墨田区の診療所周辺で起きた逮捕事件を報じる記事の続きを、最後の文の直後から書いてください。
===== 文書抜粋 =====
日本共産党

2003年4月26日(土)「しんぶん赤旗」

無法 公明党に怒り

公選法違反の重大行為

違法承知で大音響

墨田・診療所77歳不当逮捕

選管に公明陣営


 「暴力なんてウソだ」−−。東京・墨田区の民医連加盟の診療所周辺で、大音量でデマ宣伝する公明党区議候補の選挙カーに抗議した稲見朝吉さん(77)=同区在住=が二十四日、選挙の「自由妨害」などとして逮捕された事件で、向島署による不当逮捕と公明党の卑劣な行為に強い怒りが広がっています。


 事件が起きたのは民医連加盟のすみだ共立診療所周辺。ここでは、公明党・広田充男候補の選挙カーなどによる大音量のデマ宣伝が繰り返されていました。

 各候補の宣伝カーが頻繁に通る同診療所前。これまで公明党宣伝カーは診療所前の通りに入ると、ボリュームをあげ速度を落としました。

 「診察妨害です」と怒るのは同診療所の青木宮子婦長(45)。事件の起きた二十四日に診察室にいた看護師は「医師が患者から症状を聞いたり、療養上の注意を与えたりするのが、大音響でまったくできませんでした」と告発します。

 たまりかねて抗議したのが稲見さんでした。

 「見て見ぬ振りのできないまじめな人だったのよ」と語るのは事件を目撃した女性(68)です。
===== 提供データ =====
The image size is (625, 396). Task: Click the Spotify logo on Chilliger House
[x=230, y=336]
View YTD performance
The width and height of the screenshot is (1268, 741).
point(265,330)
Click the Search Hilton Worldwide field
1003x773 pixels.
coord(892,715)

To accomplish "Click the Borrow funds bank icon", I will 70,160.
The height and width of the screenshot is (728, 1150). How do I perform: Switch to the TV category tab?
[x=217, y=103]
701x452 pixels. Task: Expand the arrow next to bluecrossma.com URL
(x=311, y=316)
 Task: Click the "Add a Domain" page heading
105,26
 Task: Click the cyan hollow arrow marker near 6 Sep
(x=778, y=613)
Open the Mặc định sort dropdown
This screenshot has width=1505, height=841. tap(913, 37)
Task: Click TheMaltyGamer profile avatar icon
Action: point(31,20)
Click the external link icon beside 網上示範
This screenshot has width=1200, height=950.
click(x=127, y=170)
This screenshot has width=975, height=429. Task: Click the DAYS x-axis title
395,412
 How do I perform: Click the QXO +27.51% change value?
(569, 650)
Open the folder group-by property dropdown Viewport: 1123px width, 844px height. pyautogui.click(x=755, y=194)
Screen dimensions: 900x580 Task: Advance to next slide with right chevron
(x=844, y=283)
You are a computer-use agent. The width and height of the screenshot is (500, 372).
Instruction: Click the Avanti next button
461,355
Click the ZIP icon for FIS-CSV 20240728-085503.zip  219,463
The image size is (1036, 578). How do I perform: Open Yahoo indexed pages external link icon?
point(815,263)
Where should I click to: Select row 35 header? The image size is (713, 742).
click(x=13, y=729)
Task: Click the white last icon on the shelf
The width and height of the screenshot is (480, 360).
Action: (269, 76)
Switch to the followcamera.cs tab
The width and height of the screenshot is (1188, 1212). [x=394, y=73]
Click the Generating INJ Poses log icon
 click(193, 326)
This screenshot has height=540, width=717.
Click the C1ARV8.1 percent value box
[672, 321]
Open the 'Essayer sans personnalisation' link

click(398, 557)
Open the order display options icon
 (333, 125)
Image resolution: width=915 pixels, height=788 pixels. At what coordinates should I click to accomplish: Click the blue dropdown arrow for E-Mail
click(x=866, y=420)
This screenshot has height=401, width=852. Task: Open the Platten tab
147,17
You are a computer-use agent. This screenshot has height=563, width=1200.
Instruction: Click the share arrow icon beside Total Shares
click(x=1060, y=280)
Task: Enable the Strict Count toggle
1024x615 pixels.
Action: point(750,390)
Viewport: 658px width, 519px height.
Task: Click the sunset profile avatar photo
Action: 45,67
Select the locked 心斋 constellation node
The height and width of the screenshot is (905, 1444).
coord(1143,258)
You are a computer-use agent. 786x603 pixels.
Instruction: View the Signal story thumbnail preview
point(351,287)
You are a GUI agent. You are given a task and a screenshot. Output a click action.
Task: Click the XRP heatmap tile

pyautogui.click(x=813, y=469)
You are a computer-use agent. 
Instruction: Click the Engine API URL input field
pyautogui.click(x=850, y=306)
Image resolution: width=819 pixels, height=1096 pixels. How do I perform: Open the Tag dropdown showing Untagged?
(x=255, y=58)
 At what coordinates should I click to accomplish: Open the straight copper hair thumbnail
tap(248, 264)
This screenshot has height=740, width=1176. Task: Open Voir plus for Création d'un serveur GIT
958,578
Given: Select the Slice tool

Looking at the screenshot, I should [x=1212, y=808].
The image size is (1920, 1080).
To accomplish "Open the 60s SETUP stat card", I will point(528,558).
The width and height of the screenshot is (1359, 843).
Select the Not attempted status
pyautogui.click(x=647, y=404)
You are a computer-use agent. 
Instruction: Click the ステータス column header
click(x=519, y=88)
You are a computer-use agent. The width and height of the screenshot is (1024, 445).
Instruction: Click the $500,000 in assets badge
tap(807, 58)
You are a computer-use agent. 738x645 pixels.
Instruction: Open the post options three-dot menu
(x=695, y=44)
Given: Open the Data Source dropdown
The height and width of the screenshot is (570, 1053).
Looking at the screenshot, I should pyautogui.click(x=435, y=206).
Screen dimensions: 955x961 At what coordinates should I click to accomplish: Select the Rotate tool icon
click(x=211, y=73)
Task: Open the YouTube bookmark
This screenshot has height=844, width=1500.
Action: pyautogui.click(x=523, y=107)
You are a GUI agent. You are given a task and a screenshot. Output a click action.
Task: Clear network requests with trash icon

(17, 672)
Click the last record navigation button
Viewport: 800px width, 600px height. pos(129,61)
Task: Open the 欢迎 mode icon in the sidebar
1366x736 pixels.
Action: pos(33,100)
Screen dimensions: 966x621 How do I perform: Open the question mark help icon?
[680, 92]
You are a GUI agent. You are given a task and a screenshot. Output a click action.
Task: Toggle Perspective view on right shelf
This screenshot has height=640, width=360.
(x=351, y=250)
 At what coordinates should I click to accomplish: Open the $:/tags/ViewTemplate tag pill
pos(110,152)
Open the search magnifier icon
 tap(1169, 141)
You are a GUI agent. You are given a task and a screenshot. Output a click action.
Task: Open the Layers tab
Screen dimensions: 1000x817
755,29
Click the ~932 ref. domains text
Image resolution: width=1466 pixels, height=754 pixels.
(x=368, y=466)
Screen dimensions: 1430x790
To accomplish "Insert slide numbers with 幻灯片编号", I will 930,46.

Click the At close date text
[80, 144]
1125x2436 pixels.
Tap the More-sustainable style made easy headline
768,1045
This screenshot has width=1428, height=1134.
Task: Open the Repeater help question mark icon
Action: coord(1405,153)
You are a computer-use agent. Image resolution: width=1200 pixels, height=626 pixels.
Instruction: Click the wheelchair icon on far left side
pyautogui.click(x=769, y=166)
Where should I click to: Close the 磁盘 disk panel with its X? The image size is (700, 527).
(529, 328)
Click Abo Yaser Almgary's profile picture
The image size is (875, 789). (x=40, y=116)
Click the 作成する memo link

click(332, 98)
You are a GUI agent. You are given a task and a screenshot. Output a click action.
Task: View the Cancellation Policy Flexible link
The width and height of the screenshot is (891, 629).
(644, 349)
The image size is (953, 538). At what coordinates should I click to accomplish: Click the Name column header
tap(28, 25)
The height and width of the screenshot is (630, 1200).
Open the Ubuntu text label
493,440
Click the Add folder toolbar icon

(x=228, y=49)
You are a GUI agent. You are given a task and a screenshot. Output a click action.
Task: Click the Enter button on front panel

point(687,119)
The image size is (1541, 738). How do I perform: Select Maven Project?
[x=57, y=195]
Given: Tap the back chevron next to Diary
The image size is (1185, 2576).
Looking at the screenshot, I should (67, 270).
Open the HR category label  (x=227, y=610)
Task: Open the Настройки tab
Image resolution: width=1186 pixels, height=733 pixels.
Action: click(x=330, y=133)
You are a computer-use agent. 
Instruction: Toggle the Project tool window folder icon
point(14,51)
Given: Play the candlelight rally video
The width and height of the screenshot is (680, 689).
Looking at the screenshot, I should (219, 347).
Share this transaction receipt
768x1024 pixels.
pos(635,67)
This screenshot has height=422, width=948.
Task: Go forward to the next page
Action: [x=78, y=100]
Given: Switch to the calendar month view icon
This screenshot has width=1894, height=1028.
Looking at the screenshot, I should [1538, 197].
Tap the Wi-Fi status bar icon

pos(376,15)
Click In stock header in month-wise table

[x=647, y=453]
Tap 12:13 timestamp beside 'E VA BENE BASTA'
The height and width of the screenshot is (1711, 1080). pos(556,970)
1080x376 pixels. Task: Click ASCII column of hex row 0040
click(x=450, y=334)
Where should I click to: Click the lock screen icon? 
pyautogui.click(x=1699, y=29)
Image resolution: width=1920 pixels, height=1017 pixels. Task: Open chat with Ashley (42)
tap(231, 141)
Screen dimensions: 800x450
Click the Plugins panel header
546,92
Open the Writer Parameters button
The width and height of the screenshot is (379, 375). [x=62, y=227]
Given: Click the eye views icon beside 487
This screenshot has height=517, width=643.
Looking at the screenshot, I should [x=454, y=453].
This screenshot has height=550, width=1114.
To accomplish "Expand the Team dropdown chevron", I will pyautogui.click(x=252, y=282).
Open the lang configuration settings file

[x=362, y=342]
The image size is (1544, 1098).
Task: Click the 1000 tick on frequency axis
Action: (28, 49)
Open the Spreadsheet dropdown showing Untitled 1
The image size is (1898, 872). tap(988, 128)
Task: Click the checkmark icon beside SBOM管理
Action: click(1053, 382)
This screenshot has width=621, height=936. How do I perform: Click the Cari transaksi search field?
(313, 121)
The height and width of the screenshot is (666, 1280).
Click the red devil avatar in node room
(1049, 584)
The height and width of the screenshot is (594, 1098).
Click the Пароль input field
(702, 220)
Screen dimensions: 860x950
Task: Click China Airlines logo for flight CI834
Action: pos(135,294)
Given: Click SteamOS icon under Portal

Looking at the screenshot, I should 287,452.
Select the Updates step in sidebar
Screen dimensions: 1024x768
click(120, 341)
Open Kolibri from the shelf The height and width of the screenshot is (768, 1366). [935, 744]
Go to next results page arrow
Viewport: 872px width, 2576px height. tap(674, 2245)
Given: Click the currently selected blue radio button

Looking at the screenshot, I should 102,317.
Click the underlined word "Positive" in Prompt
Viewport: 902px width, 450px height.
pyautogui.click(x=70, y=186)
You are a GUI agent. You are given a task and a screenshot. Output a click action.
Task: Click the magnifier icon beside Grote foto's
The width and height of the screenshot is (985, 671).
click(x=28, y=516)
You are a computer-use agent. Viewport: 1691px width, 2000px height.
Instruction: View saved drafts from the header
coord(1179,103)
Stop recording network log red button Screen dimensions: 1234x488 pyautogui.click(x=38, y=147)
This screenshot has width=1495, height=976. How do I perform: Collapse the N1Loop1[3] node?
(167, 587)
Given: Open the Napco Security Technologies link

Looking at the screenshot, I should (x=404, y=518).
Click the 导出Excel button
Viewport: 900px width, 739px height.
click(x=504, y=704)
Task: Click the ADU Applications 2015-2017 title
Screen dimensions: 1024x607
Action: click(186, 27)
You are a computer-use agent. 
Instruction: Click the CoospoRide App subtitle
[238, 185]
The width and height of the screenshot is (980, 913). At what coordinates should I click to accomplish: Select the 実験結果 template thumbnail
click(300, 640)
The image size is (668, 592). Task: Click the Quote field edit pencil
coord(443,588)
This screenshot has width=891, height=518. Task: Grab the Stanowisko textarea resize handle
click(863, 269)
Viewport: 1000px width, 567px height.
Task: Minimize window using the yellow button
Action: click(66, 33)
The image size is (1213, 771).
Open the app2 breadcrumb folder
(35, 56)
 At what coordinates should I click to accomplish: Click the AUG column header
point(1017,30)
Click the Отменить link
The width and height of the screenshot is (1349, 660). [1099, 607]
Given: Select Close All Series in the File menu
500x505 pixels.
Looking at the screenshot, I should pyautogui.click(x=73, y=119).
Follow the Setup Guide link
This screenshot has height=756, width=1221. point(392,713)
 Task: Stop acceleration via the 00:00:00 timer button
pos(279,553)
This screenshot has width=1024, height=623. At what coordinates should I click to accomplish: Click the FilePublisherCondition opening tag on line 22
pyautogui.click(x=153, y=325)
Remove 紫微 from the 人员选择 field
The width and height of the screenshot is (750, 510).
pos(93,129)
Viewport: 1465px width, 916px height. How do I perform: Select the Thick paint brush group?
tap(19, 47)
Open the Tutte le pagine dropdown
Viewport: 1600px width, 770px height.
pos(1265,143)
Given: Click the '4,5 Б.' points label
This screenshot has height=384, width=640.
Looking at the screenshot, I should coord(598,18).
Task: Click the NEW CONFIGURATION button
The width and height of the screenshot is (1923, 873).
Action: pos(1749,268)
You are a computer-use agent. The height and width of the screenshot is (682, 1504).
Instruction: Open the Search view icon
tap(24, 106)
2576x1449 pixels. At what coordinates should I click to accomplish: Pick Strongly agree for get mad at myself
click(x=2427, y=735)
=====
• [解答欄]:
 「暴力なんてないですよ。抗議してた人は『患者に不安を与えるような宣伝はやめて』といってたんです」と語ります。

 二十一日に同診療所は「診療所の前では音量を落とさせ、誹謗(ひぼう)・中傷はやめさせてほしい」と墨田区選挙管理委員会に申し入れていました。

 二十五日、同選管の山口昭義・事務局長は「本日、公明党・広田陣営から『学校や病院の周りでは、公職選挙法でボリュームを下げることは当然知ってるよ』という返事があった」とのべました。

 他方、公明党候補の選挙カーは二十五日にも「共産党関係者が暴力を働き、選挙運動を妨害しました」と絶叫しました。

 「おとなしい稲見さんが暴力なんてウソだ」と近所の食品店主(男性)は怒ります。

 同診療所に受診する清野セキ子さん(67)も怒りをこめて語りました。

 「地域の高齢化が進み、往診活動などで医療要求に答えてがんばる診療所です。また医療改悪反対の運動にも熱心です。改悪の張本人の公明党には、うっとうしい存在なのでしょう。だからって、診療妨害は許せない。まして、罪のない稲見さんが逮捕されるなんて、まったく不当です」


お年寄りの抗議当然

弁護士 鳴尾 節夫さん

 公選法第一四〇条の二の2では、連呼行為について「学校及び、病院、診療所その他の療養施設の周辺においては、静穏を保持するように努めなければならない」と定めています。

 今回の事件は公明党が診療所前で、ことさらボリュームをあげて患者のいる診療所周辺で宣伝を繰り返していました。これ自体、公選法に違反する重大な行為です。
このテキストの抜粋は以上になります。